Implements an labeling event extraction strategy.

Parameters:
name : str

A name for the extraction strategy

doc : str

Documentation describing the extraction strategy

namespace : iterable`(`int)

A set of namespaces that will be considered when performing an extraction

extract(page, verbose=False)[source]

Processes an mwxml.Page and returns a generator of first-observations of a project/label pair.

Parameters:
page : mwxml.Page

Page to process

verbose : bool

print dots to stderr

invert_reverted_status(reverteds, revisions)[source]

This method recursively searches the reverted status of revisions and inverts the status when reverts are themselves reverted.

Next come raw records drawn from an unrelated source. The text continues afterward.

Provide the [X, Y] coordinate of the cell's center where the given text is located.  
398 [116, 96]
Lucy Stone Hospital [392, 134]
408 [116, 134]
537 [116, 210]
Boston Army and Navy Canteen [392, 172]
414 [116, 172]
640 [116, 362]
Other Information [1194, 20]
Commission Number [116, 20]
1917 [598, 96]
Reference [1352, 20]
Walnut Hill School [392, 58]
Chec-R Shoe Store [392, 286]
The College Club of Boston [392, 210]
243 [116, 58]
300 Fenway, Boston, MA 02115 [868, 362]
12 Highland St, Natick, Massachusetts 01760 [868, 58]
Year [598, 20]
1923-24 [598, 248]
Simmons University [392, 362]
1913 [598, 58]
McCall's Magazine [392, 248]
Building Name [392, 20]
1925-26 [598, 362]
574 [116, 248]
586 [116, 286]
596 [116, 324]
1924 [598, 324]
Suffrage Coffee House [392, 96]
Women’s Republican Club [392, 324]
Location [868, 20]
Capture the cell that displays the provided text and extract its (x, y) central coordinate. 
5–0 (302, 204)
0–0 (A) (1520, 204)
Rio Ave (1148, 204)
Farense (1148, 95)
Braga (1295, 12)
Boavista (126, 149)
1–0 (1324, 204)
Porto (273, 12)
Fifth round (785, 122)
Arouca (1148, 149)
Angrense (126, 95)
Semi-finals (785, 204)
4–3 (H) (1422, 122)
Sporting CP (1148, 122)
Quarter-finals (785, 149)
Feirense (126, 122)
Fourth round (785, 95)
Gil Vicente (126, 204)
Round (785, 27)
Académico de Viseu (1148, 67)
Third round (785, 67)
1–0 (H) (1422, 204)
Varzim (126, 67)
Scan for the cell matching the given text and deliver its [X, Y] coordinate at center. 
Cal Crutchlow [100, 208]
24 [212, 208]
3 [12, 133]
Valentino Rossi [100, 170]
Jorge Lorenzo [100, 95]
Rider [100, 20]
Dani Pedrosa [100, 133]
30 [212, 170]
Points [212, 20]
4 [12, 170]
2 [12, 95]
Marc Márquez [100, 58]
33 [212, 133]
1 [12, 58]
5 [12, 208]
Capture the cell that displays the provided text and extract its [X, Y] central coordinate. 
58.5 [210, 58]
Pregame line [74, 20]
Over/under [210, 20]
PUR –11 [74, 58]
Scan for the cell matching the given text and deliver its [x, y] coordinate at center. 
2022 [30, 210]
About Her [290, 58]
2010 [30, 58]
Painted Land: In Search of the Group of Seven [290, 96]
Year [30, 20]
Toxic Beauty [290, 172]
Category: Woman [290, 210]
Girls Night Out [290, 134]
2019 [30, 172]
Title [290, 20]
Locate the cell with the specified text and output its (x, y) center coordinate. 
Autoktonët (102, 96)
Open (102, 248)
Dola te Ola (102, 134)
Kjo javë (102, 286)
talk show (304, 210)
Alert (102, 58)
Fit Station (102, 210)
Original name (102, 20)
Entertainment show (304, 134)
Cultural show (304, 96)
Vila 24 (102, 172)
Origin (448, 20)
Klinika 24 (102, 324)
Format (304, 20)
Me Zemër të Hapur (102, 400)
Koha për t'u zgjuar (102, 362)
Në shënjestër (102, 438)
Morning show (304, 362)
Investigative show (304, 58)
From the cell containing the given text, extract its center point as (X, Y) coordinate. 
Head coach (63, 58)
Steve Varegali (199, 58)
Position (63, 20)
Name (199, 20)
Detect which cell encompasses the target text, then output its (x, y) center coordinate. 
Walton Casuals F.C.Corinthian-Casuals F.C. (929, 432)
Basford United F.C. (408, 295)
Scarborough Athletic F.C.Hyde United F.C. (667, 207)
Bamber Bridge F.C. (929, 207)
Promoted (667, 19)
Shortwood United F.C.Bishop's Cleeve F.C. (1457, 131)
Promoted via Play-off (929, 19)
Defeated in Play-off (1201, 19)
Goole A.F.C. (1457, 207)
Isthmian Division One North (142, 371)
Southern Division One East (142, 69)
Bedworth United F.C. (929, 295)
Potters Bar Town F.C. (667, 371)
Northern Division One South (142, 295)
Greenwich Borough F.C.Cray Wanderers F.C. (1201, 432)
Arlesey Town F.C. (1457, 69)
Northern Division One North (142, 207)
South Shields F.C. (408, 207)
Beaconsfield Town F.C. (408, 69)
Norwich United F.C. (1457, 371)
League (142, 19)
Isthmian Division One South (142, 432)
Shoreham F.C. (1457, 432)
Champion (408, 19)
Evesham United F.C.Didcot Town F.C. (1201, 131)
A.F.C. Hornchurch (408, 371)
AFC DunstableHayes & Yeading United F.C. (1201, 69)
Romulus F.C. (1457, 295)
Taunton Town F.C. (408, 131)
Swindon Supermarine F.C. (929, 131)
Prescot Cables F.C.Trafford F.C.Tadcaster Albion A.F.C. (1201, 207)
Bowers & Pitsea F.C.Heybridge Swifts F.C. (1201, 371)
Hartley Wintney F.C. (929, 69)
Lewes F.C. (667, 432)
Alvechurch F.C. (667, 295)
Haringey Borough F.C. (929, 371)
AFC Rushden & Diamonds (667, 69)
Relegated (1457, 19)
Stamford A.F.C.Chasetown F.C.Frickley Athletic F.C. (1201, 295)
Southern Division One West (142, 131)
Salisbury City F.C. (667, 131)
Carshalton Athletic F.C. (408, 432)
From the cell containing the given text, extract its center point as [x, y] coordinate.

class articlequality.TemplateExtractor(*args, from_template, **kwargs)[source]

Implements a template-based extraction strategy based on a from_template function that takes a template and returns a (project, label) pair.

Parameters:
from_template : func

A function that takes a template and returns a (project, label) pair

extract(page, verbose=False)

Processes an mwxml.Page and returns a generator of first-observations of a project/label pair.

Parameters:
page : mwxml.Page

Page to process

verbose : bool

print dots to stderr

extract_labels(text)[source]

Extracts a set of labels for a version of text by parsing templates.

Parameters:
text : str

Wikitext markup to extract labels from

Returns:

An iterator over (project, label) pairs

invert_reverted_status(reverteds, revisions)

This method recursively searches the reverted status of revisions and inverts the status when reverts are themselves reverted.